Unfortunately it's currently hardcoded to only use the '+' and ':' chars, and
to only display at the beginning of the prompt.

Chet accepted a patch I submitted for custom indicators, and this will be
coming in bash 4.4/readline 7.0:
[http://thread.gmane.org/gmane.comp.shells.bash.bugs/22580/fo...](http://thread.gmane.org/gmane.comp.shells.bash.bugs/22580/focus=22613)

I have patched versions of bash 4.3/readline 6.3 available on github (the bash
page has gifs showing the functionality in action):
[https://github.com/calid/bash](https://github.com/calid/bash)
[https://github.com/calid/readline](https://github.com/calid/readline)
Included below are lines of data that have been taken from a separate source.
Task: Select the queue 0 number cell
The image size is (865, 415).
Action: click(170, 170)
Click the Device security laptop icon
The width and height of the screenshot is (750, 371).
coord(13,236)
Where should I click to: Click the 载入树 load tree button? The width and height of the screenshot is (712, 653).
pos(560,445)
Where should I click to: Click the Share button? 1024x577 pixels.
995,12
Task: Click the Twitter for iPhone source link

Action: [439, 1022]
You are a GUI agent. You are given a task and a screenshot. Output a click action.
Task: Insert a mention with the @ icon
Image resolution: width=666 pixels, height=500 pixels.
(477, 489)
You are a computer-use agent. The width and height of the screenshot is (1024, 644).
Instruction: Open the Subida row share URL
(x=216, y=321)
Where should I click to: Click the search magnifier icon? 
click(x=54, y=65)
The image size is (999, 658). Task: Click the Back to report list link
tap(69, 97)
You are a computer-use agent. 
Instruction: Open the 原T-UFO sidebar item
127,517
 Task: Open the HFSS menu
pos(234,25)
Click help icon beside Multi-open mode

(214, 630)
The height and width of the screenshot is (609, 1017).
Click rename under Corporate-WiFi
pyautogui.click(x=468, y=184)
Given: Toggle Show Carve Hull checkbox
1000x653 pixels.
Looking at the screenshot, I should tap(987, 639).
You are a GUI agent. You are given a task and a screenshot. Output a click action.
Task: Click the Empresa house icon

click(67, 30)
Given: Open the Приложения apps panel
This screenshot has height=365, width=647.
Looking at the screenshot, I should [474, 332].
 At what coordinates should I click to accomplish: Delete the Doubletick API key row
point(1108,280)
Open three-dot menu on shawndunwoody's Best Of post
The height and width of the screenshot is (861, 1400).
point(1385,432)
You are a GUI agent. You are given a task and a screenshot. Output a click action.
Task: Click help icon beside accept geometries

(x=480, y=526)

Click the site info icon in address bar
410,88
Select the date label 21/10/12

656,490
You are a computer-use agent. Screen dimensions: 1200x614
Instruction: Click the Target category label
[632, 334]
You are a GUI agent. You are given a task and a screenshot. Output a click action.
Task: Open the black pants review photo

Note that the '\m' escape hasn't been accepted into the mainline yet, so as of
now the custom indicators will still only display at the beginning of the
prompt in the new versions.

------
bluemenot
Counterargument: It might disrupt your flow and make undos and using the dot
more difficult.

There is an [episode of vimcasts]([http://vimcasts.org/episodes/modal-editing-
undo-redo-and-rep...](http://vimcasts.org/episodes/modal-editing-undo-redo-
and-repeat/)) which compares editing in vim's insert mode to making a brush
stroke in a graphics program. With this plugin one must be careful not to make
the brush strokes too long.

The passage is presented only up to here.